#### [Complete the following]
A: According to the article on Bo Eason, in which round of the 1984 NFL draft did the Houston Oilers select him?
B: Write the next part of the article on Bo Eason, picking up after its final sentence.

Bo Eason

No. 21
- Position:: Safety

Personal information
- Born:: March 10, 1961 (age 64) Walnut Grove, California, U.S.
- Height:: 6 ft 2 in (1.88 m)
- Weight:: 200 lb (91 kg)

Career information
- High school:: Delta (Clarksburg, California)
- College:: UC Davis
- NFL draft:: 1984: 2nd round, 54th pick

Career history
- Houston Oilers (1984–1987); San Francisco 49ers (1988)*;
- * Offseason and/or practice squad member only

Career highlights and awards
- Third-team All-American (1983);

Career NFL statistics
- Interceptions:: 6
- Fumble recoveries:: 2
- Sacks:: 3.5
- Stats at Pro Football Reference

= Bo Eason =

American football player (born 1961)

Bo Eason (born March 10, 1961) is an American actor, playwright, author, motivational speaker, and former football player. He played safety for four seasons for the Houston Oilers of the National Football League (NFL). He played college football for the UC Davis Aggies and was selected by the Oilers in the second round of the 1984 NFL draft.

== Early life ==
Eason was born and raised in Walnut Grove, California. His brother, Tony Eason, also played in the NFL. After graduating from Delta High School in Clarksburg, California, he played football for the UC Davis Aggies at the University of California, Davis. He was recognized as a third-team All-American as a senior.

Data on locating visible targets:
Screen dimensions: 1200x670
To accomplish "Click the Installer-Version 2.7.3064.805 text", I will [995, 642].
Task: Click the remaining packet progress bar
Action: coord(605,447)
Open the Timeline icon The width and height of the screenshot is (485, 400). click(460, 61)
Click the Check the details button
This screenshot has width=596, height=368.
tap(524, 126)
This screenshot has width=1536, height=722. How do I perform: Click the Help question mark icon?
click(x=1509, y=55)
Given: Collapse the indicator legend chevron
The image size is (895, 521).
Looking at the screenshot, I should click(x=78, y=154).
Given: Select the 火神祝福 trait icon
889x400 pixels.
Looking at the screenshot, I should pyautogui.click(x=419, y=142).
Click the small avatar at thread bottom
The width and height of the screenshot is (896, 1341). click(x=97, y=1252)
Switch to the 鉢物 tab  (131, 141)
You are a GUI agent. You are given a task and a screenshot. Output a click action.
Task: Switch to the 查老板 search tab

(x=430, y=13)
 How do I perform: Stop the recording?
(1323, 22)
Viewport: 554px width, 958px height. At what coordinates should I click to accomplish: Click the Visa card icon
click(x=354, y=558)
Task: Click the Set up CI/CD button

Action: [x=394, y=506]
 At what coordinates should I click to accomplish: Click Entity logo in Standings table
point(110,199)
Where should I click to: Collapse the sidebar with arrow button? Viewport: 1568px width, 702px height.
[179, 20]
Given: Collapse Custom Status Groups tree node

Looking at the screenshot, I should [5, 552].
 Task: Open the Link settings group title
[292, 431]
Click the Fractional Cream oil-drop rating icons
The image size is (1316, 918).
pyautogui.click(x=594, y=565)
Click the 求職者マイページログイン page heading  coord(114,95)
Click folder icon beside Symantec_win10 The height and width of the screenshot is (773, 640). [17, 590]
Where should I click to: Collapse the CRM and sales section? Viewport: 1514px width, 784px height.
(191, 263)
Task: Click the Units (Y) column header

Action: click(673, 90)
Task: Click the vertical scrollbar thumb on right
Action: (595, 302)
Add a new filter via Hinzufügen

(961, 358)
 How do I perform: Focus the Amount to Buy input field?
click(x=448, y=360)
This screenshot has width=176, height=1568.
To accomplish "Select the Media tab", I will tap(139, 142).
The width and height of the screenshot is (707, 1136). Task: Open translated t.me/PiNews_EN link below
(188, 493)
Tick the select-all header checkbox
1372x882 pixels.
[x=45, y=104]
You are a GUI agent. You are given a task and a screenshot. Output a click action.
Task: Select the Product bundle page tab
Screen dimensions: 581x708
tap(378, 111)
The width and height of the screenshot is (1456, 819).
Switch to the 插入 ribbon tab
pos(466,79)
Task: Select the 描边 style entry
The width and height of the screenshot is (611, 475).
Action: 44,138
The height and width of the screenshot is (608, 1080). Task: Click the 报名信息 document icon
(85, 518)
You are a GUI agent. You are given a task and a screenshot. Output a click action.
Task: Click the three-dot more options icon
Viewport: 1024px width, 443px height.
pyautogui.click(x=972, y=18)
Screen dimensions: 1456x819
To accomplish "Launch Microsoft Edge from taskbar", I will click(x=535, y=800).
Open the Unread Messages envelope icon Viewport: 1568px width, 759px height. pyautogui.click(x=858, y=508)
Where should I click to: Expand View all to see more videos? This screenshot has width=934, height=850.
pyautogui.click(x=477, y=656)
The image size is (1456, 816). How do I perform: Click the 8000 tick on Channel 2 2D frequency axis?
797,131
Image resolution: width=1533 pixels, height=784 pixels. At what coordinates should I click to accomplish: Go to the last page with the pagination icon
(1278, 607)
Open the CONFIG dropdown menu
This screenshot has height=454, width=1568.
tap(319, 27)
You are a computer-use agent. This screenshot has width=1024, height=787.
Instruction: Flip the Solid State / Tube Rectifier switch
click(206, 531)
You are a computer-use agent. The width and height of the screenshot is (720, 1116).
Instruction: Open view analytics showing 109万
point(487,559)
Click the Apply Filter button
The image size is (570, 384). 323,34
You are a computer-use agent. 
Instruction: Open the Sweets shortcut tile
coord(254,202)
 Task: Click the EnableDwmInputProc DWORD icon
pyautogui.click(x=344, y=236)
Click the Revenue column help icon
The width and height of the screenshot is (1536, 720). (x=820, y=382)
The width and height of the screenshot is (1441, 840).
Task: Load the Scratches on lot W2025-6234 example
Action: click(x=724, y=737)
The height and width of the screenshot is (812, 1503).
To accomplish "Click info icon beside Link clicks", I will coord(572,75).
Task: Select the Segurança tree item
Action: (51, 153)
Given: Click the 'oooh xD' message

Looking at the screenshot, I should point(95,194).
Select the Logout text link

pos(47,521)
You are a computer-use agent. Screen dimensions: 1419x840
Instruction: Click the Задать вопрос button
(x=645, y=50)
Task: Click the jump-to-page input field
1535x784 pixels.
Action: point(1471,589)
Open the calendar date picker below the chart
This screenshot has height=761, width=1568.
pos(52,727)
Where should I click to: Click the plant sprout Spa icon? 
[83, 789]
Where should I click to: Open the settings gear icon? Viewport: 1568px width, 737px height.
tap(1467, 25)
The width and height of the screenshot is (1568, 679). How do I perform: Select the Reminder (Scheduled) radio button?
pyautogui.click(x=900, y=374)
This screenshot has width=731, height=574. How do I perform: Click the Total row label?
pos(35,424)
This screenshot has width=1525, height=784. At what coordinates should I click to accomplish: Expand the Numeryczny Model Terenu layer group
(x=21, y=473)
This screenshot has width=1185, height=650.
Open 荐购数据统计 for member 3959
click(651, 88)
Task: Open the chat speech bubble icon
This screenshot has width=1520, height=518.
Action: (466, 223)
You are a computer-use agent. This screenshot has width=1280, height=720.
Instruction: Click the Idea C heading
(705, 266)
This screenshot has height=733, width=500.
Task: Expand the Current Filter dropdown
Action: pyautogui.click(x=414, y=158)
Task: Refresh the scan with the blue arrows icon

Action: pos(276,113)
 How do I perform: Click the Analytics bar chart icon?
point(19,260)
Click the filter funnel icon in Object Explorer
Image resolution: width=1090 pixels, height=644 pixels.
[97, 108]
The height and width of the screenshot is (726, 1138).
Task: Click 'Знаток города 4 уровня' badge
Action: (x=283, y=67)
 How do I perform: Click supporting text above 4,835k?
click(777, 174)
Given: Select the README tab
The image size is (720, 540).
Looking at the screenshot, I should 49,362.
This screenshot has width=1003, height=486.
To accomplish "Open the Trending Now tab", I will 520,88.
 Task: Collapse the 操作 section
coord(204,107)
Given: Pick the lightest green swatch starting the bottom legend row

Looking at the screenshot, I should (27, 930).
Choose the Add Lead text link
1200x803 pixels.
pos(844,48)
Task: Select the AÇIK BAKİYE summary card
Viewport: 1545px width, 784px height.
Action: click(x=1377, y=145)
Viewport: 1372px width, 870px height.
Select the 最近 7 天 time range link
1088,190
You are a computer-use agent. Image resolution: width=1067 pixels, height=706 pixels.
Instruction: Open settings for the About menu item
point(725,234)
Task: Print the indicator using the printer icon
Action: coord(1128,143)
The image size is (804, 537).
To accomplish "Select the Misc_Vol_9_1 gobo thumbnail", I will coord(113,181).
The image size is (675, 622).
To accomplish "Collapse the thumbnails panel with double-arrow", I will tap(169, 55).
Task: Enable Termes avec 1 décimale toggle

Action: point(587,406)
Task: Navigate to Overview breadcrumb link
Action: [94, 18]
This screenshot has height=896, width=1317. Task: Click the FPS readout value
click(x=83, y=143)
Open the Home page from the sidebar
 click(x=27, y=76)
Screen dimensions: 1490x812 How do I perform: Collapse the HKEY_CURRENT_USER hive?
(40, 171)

#### [Per-task answers]
A: The second round.

B:
== Career ==
Eason was selected by the Houston Oilers in the second round of the 1984 NFL Draft. In 1986, Eason's season ended with a broken ankle in contest against the Miami Dolphins. He signed with the San Francisco 49ers in the 1988 offseason, but suffered a knee injury in training camp, ending his season and career.

In 2009, Eason partnered with Willoughby Productions to develop and create The Bo Eason Show, a daily talk show for daytime television. A presentation tape and a "mini-pilot" were produced and shopped to various networks and syndicators.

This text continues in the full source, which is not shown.